* About this exercise
Return the lines below exactly, please, from the one containing "The width and" through the last one, both included, and leave out any pictures.

* Task inputs
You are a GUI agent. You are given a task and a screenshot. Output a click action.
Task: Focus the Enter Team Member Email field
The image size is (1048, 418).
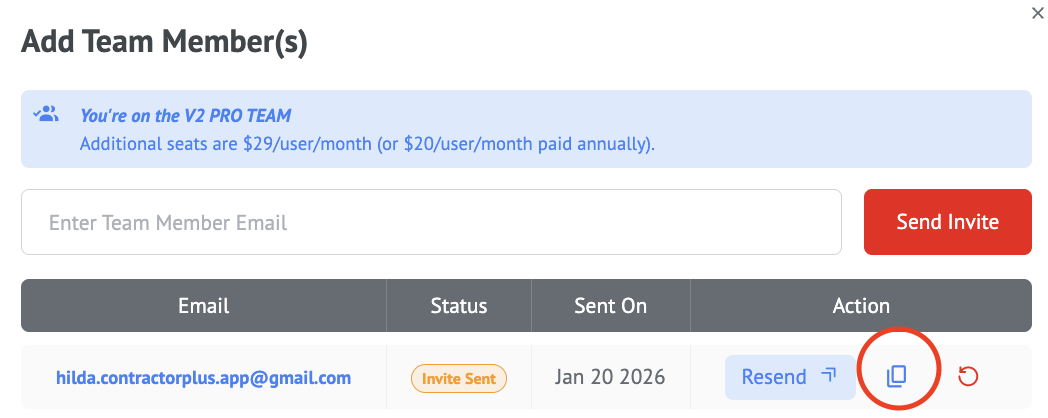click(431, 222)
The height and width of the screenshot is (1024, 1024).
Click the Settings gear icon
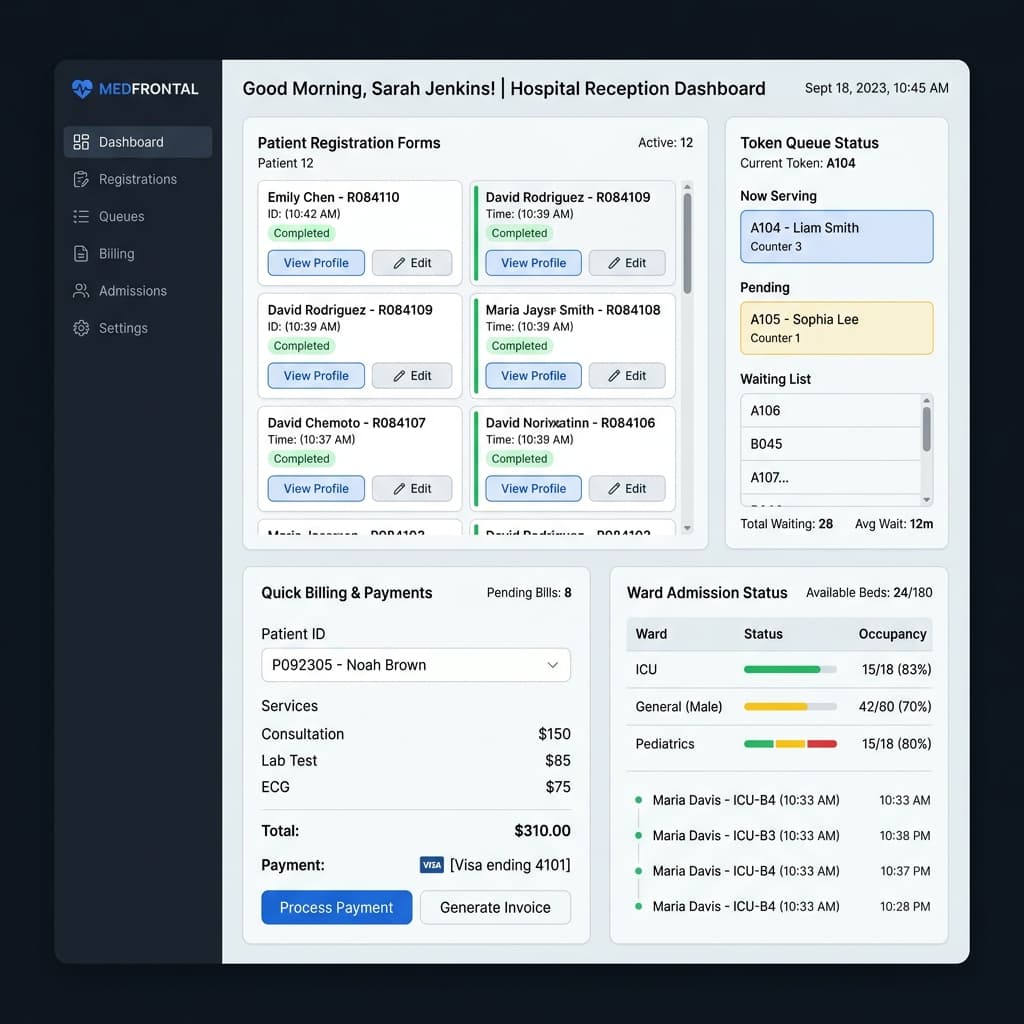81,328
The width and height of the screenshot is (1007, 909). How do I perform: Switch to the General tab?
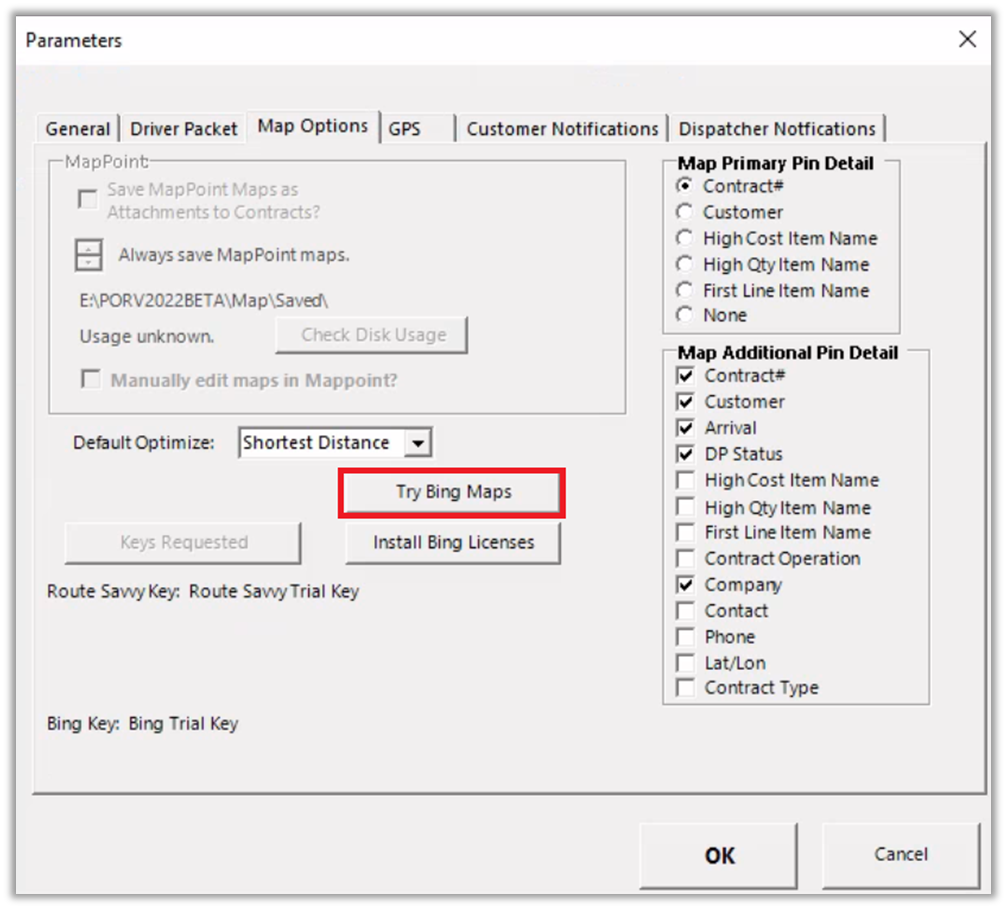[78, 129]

* Completed task
The width and height of the screenshot is (1007, 909). How do I perform: Switch to the General tab?
[78, 129]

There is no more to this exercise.